◆ Problem ◆
From the entries below, return exactly the lines beginning at the one that contains "Select the 1.10 V trigger level readout" and ending at the one that contains "The image size is (842, 461).", both of them included, and only those lines.

◆ Supplied records ◆
>>>
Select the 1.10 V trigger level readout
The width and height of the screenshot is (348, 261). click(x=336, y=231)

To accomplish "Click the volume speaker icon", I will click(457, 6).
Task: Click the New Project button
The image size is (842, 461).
<<<
>>>
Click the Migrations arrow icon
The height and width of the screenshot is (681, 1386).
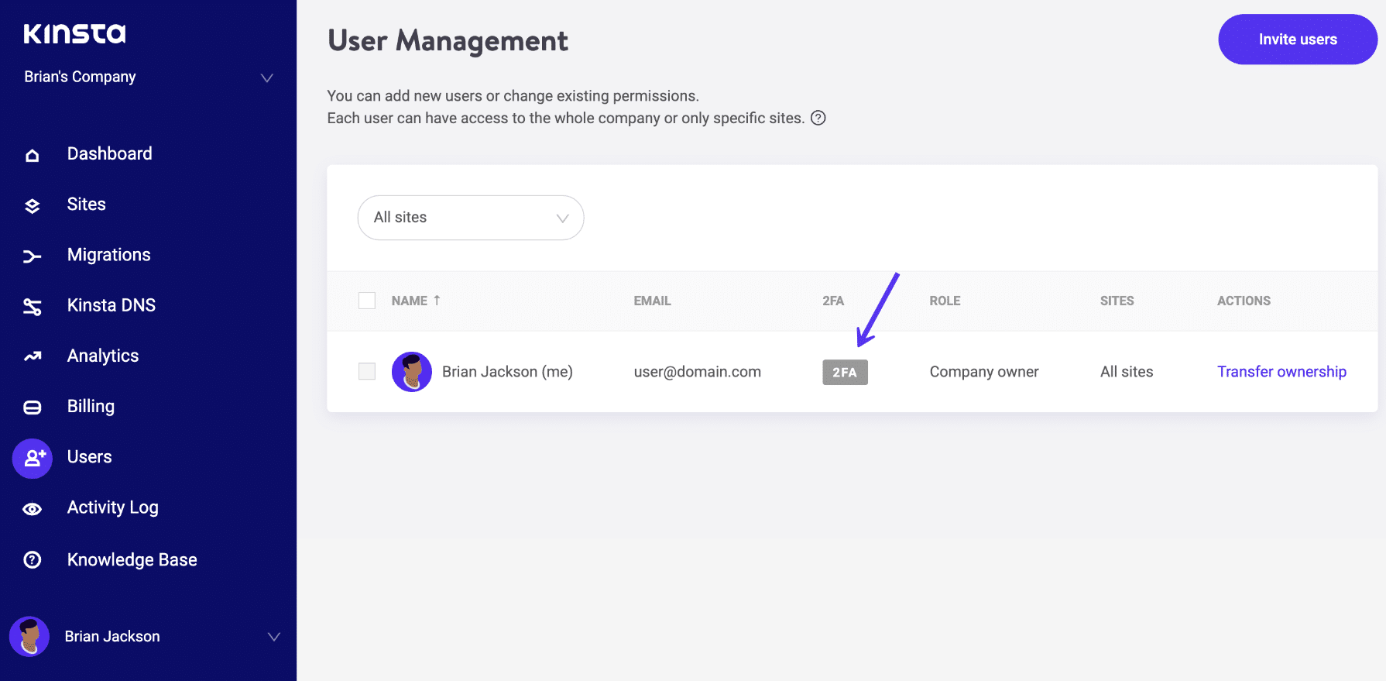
<<<
>>>
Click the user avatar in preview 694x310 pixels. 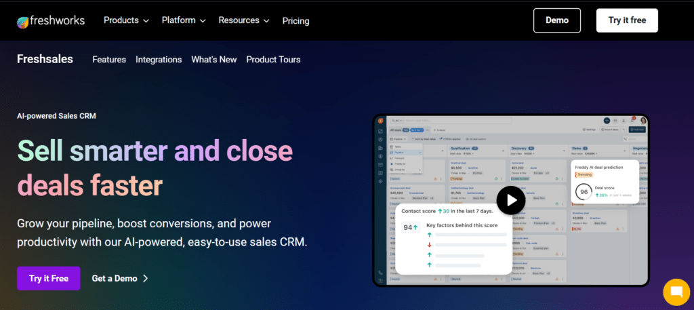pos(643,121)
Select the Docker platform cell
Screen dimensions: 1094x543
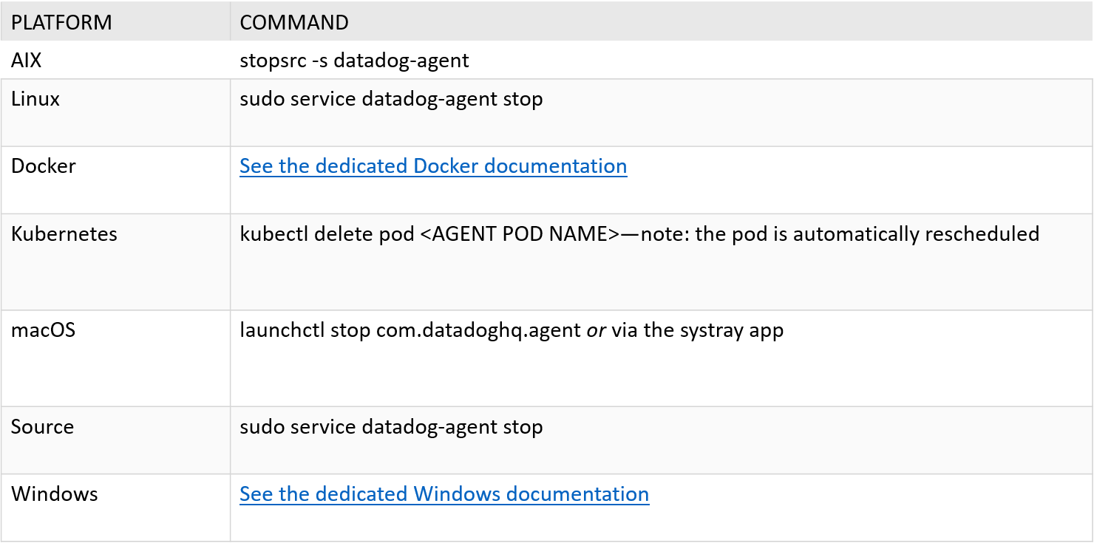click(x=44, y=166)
<<<
◆ Exercise result ◆
Select the 1.10 V trigger level readout
The width and height of the screenshot is (348, 261). click(x=336, y=231)

To accomplish "Click the volume speaker icon", I will click(457, 6).
Task: Click the New Project button
The image size is (842, 461).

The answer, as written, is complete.